In his book entitled The Last Well Person: How To Stay Well despite The Health- Care System, Dr. Nortin Hadler took his case about cardiac care and other health issues to the public. He has also taken on heart treatment, testifying before the Congress and the Social Security Advisory Board and publishing papers arguing the every little data back up on the value of modern treatments such as bypass surgery and angioplasty.
Aside from all of those belief in resistance, Dr. Nortin Hadler is also recognized as one of those who strongly oppose other doctors' claim that repetitive stress injuries are brought about by the use of computer keyboards. This is because, according to them, people spend many hours in the same position doing the same task without breaks or variation, giving no time for stressed tissues to recover. Over how many period, such behavior can induce crippling changes in the sensitive areas of both the wrist and hand.
New York Times have run several articles regarding the subject. There were high rates of injury reported among data of entry workers, telephone operators and mediamen who do a lot of tapping on the computer keyboard for many hours.
The American Academy of Orthopedic Surgeons estimated in 1984 that the problem cost the nation more than $27 billion a year in lost wages and medical care. It is an amount that could well have doubled at present since there has been more than a doubling in reported cases.

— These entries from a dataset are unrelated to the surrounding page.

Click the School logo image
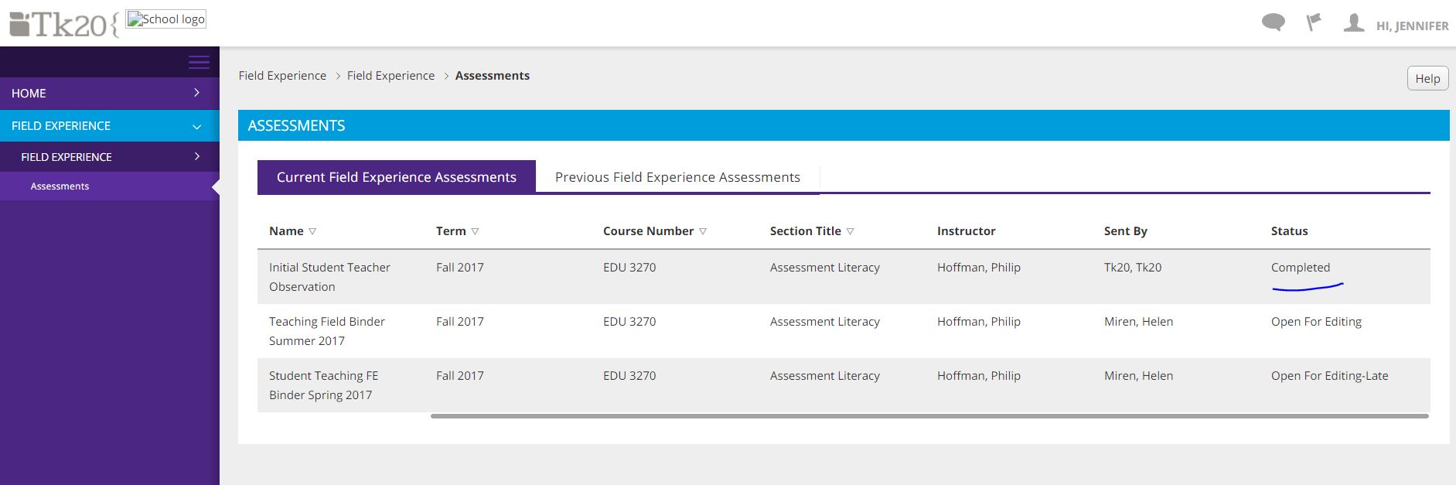 pyautogui.click(x=166, y=19)
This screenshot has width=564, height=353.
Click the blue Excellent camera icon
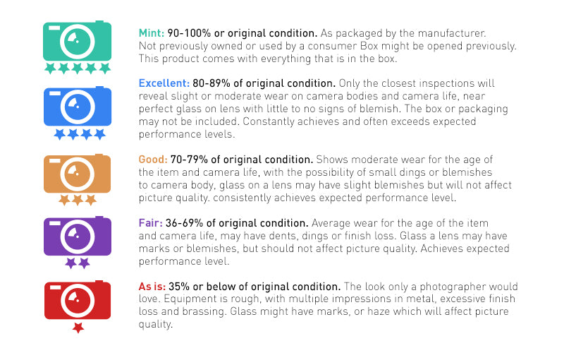pos(78,107)
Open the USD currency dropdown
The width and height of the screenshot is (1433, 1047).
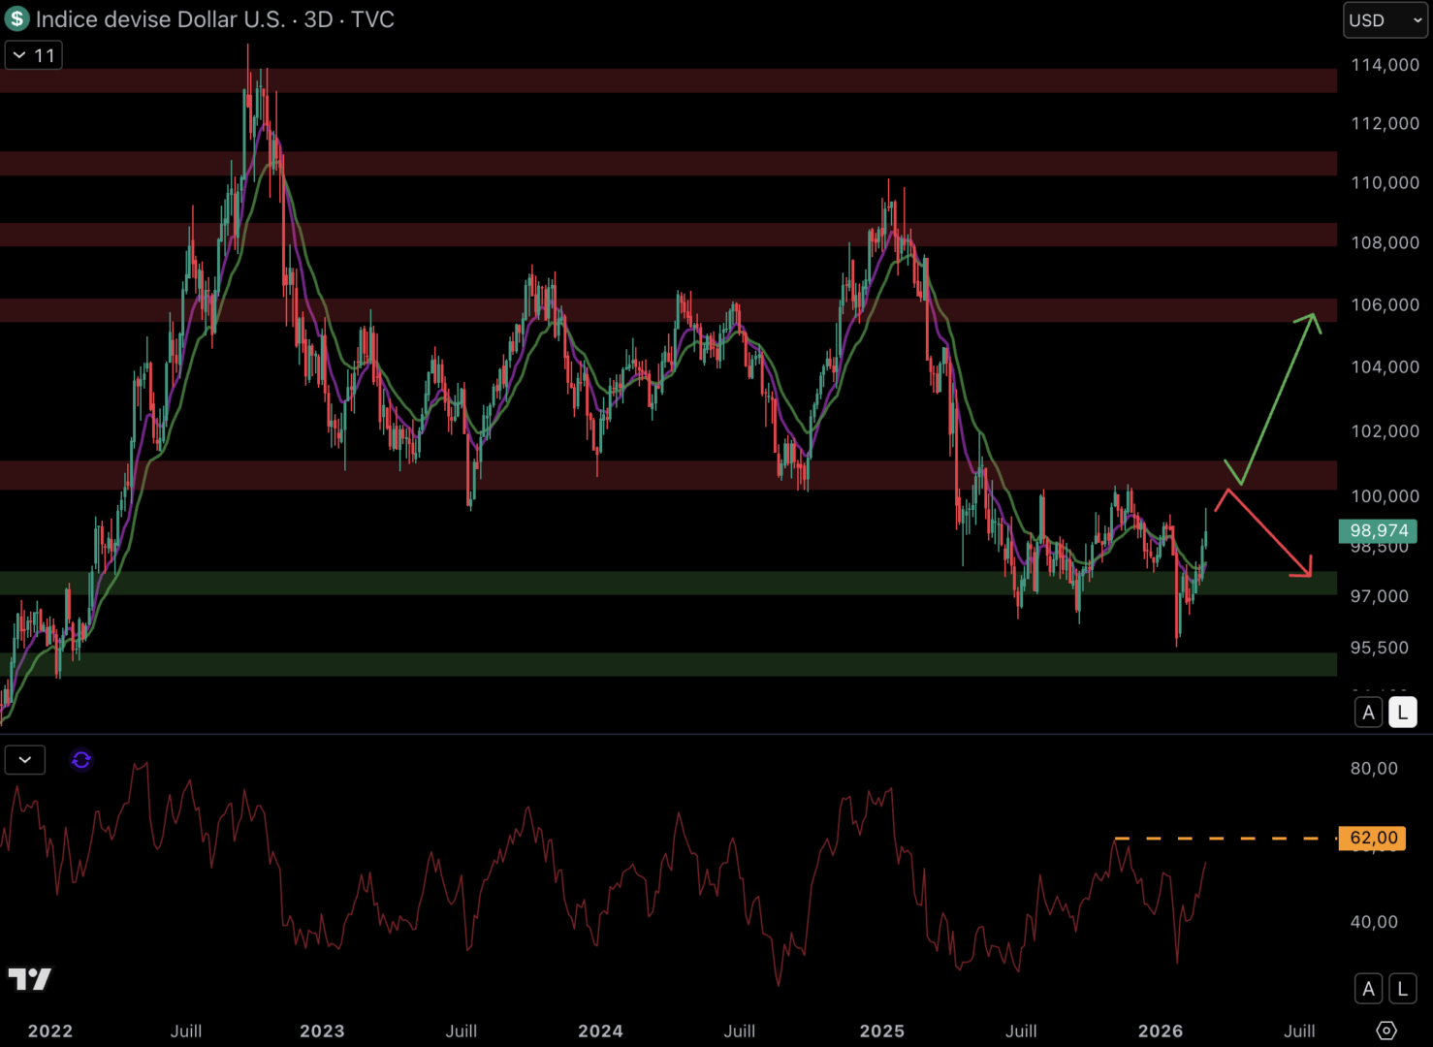coord(1385,20)
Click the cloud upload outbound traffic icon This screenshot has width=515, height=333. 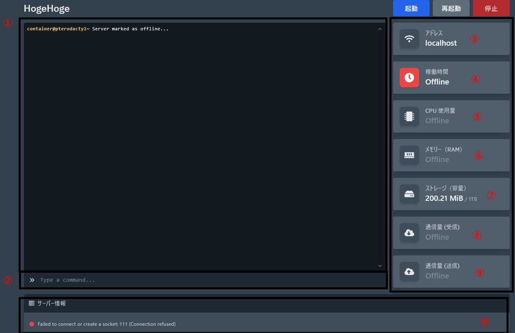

Repetitive stress injury has been dubbed by Dr. Marvin Dainoff, a psychologist of the Center for Ergonomic Research at Miami Univeristy in Ohio, as the 'occupational disease of the 1990's.' So it is with Dr. Laura Punnett, an ergonomist and epidemiologist at the University of Massachusetts, said that 'many workers did not realize that the problem as being job- related.'
With all those words from fellow practitioners in the medical field, this urged Dr. Nortin Hadler to dispute whether the problem is real. He then found out that musculoskeletal activity that is ``reasonable, comfortable and customary and which can be repeated without undue distress,'' such as typing on a computer, is unlikely to result in tissue damage.